Quaternary ammonium salt additive reconstructing the electrolyte environment and layered organic vanadium oxide assisting novel Ni-ion batteries

Ni-ion aqueous batteries (NIBs) were considered an important development direction for aqueous batteries due to the high theoretical capacity (913 mA h g⁻¹) and volume capacity (8136 mA h cm⁻³) of nickel metal. Herein, an electrolyte additive (dodecyl trimethyl ammonium chloride, DTAC) was used to improve the electrolyte environment, achieve efficient transport of Ni-ion, and combine the intercalated vanadium oxide cathodes to realize novel strategy NIBs. Firstly, the introduction of trace amounts of DTAC improved the high-concentration NiCl₂ (4.2 M) electrolyte environment and reconstructed the hydrogen bond network.

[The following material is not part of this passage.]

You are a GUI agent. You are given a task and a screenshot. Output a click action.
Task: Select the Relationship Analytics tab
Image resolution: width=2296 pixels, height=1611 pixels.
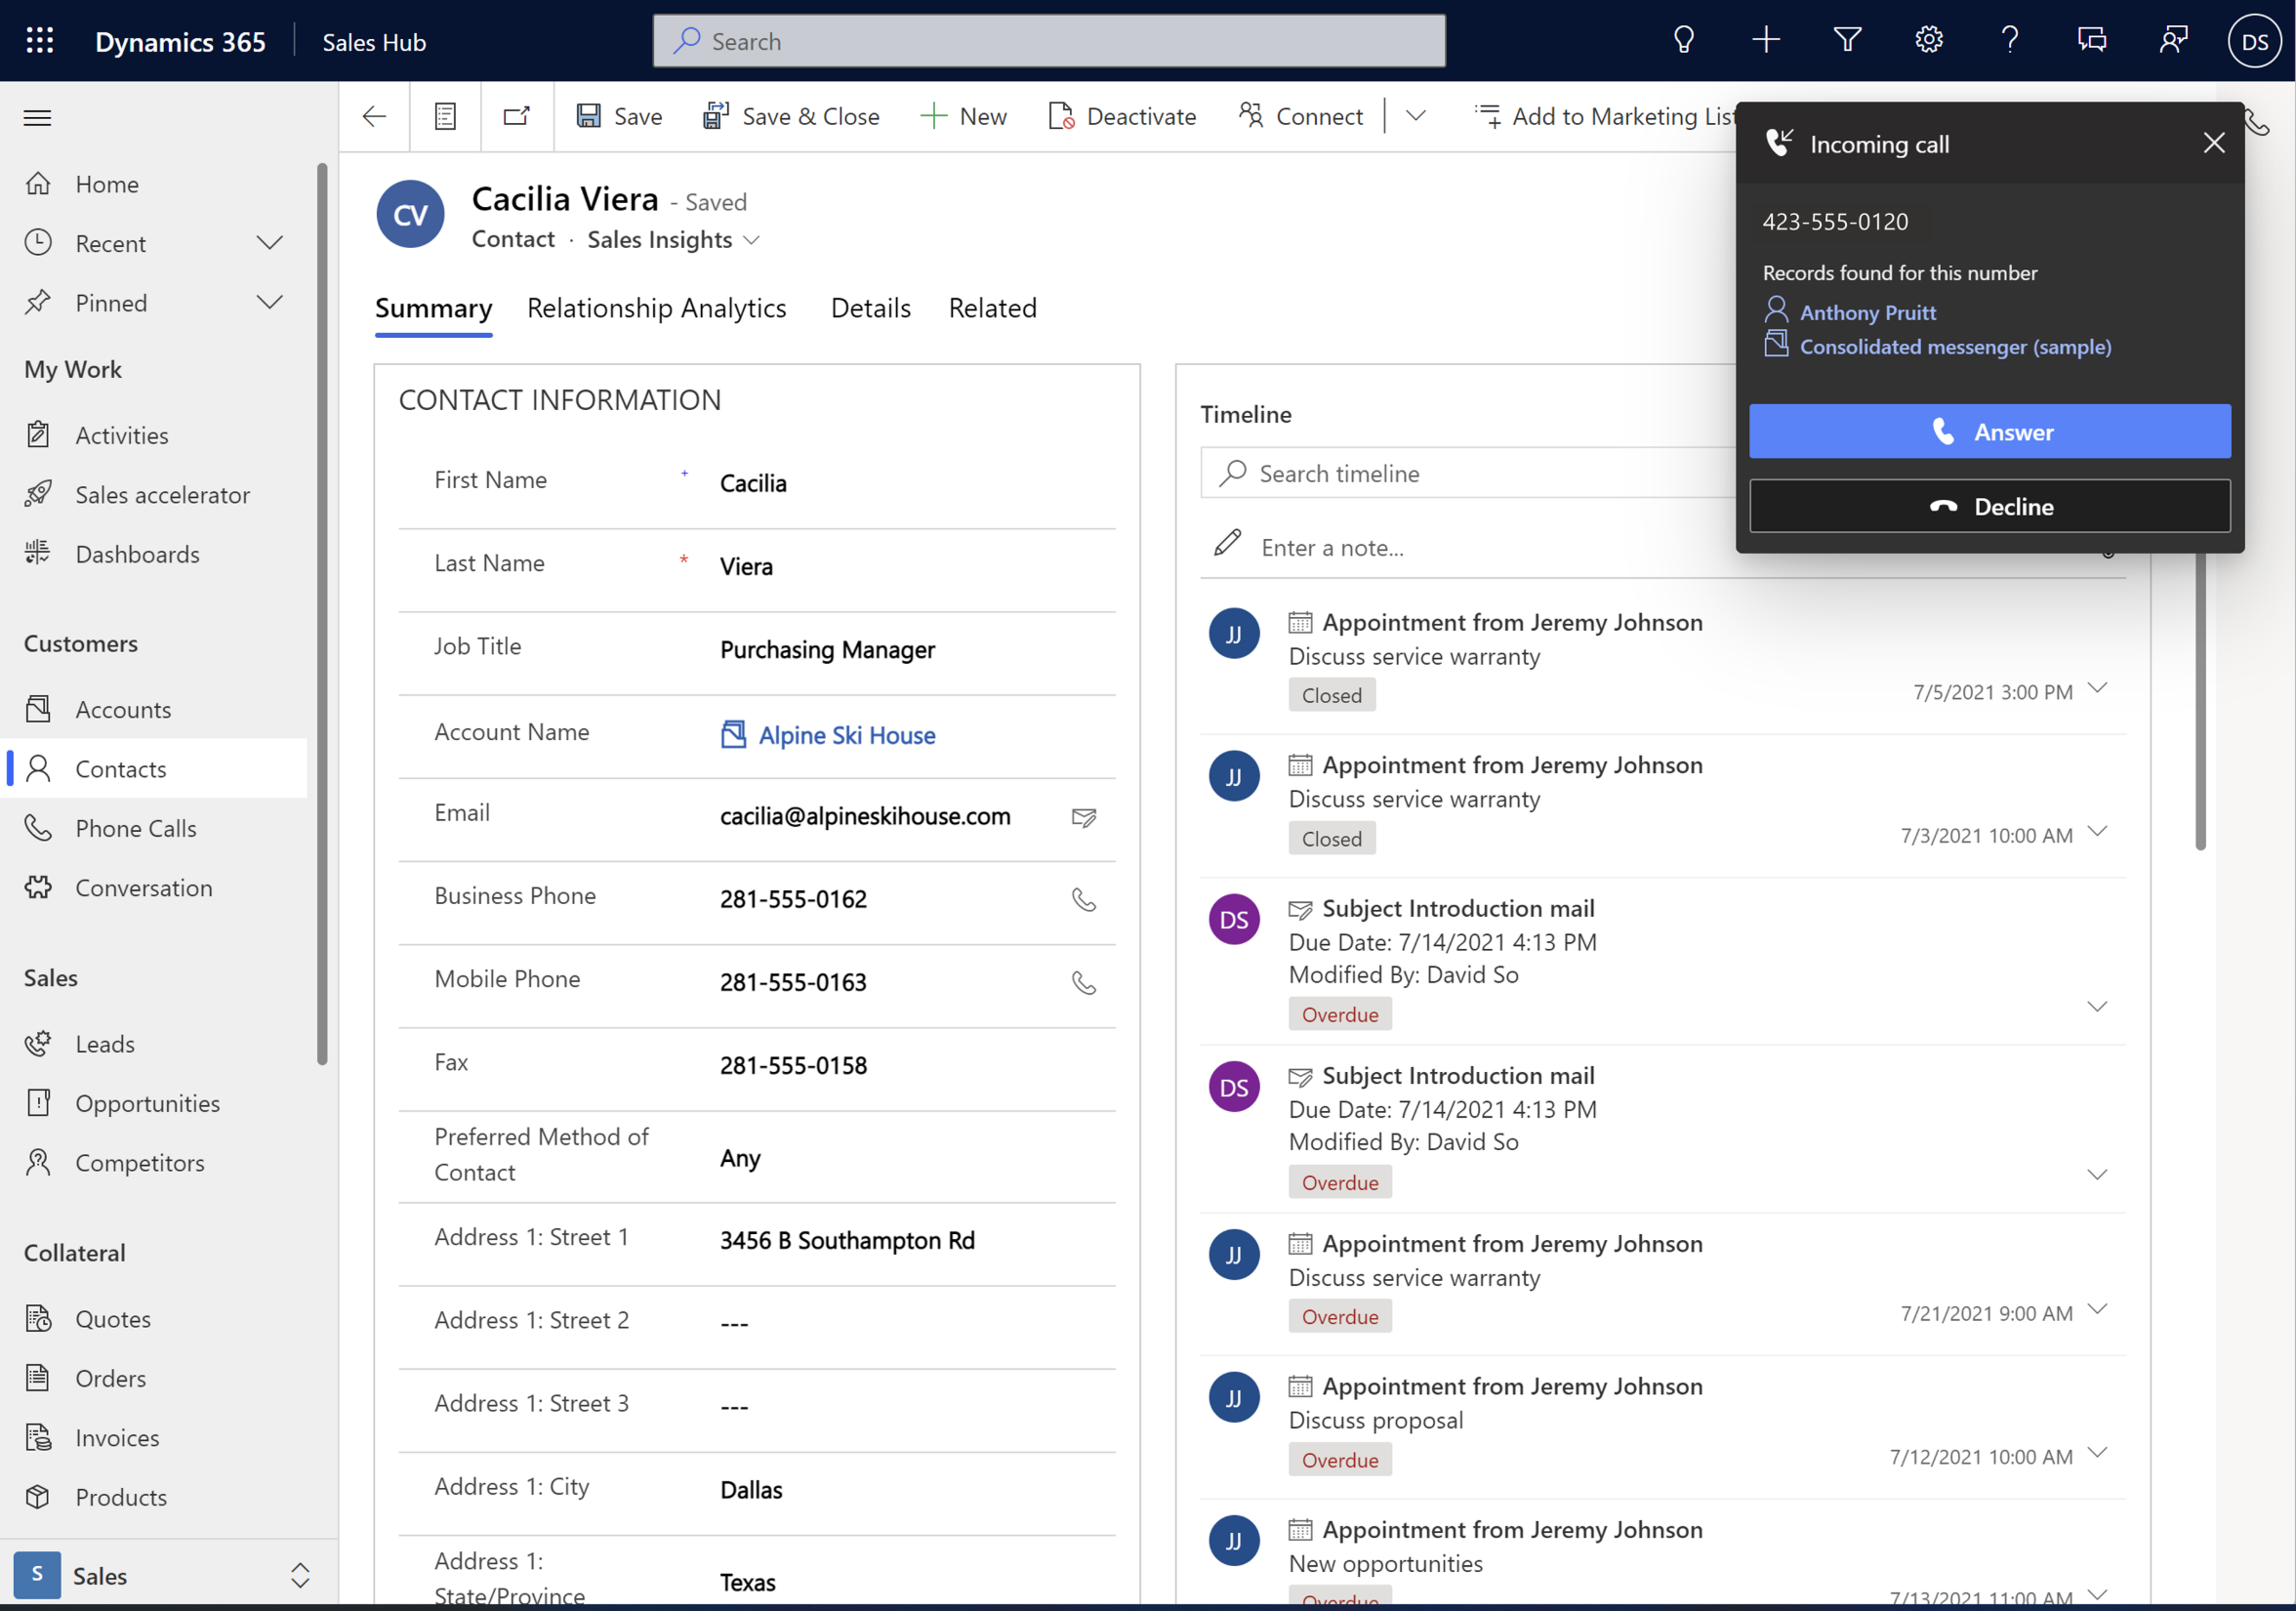pyautogui.click(x=656, y=308)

Molecular dynamics (MD) calculations and electrochemical results indicated that DTAC contributed to the desolvation process of Ni²⁺ and the realization of fast dynamics. The results of Ni symmetric cells demonstrated that DTAC enhanced the rapid migration of Ni-ion and achieved longer cycling stability (1750/1500 h at 0.2/0.5 mA cm⁻² without obvious short circuits). Secondly, the insertion of organic small molecules (pyrrolidine) into vanadium oxide (V₂O₅) to expand the interlayer spacing promoted the Ni-ion storage capacity of the cathodes. The capacity retention rate of Ni full battery after 6000 cycles at 5 A g⁻¹ reached 82.17%. This work provided a novel strategy for the development of Ni-ion aqueous batteries.